The cornerstone of enabling cloud computing within any enterprise is having a master service agreement (MSA) in place to function as the legal framework under which all parties will operate throughout the course of their relationship. This MSA must contain clauses whereby due diligence (before execution) is defined and continuous audits (during execution) are performed. In addition, it should contain terms and conditions, including the:
• Objective for having the MSA in place;
• Duration for which the MSA will govern the relationship;
• Reason(s) for which termination of the contract can occur—and subsequently the consequences for all parties involved;
• Structure and system of governance that will be applied—such as monitoring the service (i.e., SLO, SLA) or the rights and responsibilities of all parties involved; and
• Requirements for supplying, managing, and reporting administrative, technical, and (where feasible) physical security control implementations
Entering a legal agreement with another party should not be done blindly.
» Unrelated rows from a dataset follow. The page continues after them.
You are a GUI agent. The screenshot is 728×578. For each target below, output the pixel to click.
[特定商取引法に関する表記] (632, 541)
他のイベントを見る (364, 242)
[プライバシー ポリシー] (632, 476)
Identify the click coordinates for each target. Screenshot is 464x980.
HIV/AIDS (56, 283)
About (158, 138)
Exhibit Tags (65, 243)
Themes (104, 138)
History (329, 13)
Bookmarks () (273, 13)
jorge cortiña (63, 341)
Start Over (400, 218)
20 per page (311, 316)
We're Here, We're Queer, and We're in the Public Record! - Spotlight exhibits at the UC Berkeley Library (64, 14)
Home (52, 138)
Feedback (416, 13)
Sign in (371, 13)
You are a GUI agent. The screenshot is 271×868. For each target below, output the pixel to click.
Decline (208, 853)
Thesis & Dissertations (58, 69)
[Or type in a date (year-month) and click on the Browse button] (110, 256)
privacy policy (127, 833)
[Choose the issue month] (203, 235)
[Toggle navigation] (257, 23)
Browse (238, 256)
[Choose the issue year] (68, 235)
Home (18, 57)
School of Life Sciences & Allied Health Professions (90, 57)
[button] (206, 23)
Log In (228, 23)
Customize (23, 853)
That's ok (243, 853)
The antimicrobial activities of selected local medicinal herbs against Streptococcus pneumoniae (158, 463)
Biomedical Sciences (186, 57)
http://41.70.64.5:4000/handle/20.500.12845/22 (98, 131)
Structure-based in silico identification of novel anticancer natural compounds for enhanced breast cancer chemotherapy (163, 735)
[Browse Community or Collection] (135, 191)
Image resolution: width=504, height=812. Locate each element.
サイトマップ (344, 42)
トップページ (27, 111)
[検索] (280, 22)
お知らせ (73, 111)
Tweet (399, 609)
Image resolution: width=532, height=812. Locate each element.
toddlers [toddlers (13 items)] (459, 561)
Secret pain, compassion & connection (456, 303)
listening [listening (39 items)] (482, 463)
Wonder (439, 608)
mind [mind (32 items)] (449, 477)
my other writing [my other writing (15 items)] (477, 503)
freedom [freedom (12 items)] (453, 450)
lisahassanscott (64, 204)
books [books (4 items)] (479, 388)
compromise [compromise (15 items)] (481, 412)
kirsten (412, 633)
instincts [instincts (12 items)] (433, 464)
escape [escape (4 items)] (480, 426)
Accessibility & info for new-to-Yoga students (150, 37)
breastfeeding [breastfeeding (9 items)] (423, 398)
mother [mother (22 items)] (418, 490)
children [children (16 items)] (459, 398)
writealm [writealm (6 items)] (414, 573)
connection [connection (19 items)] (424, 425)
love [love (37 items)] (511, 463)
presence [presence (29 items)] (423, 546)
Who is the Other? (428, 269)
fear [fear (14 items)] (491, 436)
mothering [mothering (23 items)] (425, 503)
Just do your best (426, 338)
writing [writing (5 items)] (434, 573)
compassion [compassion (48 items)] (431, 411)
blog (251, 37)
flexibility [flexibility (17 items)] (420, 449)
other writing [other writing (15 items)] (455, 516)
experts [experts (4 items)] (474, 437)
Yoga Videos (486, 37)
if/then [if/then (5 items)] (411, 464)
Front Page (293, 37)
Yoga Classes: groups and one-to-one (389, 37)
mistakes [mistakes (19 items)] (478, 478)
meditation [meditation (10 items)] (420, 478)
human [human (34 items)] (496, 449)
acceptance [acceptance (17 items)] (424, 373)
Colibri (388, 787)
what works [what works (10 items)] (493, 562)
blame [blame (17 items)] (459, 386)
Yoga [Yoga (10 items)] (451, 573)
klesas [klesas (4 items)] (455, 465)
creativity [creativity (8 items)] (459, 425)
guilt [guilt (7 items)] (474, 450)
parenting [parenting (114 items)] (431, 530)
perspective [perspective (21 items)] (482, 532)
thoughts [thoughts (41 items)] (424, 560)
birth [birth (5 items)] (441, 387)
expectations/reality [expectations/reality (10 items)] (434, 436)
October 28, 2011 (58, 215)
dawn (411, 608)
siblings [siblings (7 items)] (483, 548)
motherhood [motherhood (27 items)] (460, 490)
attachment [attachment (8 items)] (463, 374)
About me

This means that organizations need to demonstrate due diligence in assessing their business practices, needs, and restrictions so that they have a clear and concise understanding of what is required of them—such as from a compliance standpoint—or what (legal) barriers they may encounter. In some cases, due diligence on the CSP may be necessary to determine whether the provider is fully capable of fulfilling its continued obligations outlined in the agreement.
Most commonly, a formal and complex contract agreement, tailored to meet specific requirements, is negotiated between an organization and the CSP. However, where CSPs provide organizations with a “click-wrap agreement,” careful assessment of risks against benefits needs to be completed to ensure that the provisions of this contract meet the needs and obligations of all parties throughout its lifecycle. If a contractual agreement is entered into such that needs and obligations cannot be addressed, organizations must consider alternatives and not willingly accept the faults of the potential relationship, such as seeking out a CSP who is willing to enter a mutually agreeable contract relationship.
Refer to Chapter 16, “Ensuring Legal Review,” for further discussion about laws, standards, and regulations.
Cloud computing introduces a unique set of challenges to the digital forensics community because of the shift away from traditional technology architectures, and organizations now have less control over physical infrastructure assets. As a subset of network forensics, and ultimately of digital forensics, organizations must address these concerns head-on by understanding and identifying how (and where) their digital forensics capabilities must adapt to support cloud-based service offerings.